→ STATED TASK
Can you write out, without any change, the lines of the items from the one containing "Click the Cancel button" through the last line, including both of those lines?
------------------------------
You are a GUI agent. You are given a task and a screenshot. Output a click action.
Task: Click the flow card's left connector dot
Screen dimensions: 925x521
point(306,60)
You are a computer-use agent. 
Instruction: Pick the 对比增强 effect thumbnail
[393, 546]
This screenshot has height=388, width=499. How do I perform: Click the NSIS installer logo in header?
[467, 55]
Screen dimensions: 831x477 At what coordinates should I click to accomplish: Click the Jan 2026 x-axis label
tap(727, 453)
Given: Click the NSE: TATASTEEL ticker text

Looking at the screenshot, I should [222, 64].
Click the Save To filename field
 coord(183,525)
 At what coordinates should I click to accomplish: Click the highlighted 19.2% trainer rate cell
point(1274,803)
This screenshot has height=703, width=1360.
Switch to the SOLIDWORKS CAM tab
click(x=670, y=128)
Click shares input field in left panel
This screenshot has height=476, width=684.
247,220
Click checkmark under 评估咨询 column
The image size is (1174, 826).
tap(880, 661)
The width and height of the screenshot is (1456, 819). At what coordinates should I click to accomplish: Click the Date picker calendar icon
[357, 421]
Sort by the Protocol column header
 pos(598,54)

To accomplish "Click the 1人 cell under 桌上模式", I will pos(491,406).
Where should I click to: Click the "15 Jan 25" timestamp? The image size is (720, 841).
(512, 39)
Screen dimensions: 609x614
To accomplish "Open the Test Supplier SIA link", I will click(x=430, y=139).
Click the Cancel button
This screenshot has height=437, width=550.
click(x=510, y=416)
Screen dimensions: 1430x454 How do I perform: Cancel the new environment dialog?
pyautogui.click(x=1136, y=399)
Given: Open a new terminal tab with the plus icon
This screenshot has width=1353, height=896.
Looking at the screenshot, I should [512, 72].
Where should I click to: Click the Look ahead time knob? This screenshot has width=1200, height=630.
------------------------------
→ ANSWER FOR THE TASK
Click the Cancel button
This screenshot has height=437, width=550.
click(x=510, y=416)
Screen dimensions: 1430x454 How do I perform: Cancel the new environment dialog?
pyautogui.click(x=1136, y=399)
Given: Open a new terminal tab with the plus icon
This screenshot has width=1353, height=896.
Looking at the screenshot, I should [512, 72].
Where should I click to: Click the Look ahead time knob? This screenshot has width=1200, height=630.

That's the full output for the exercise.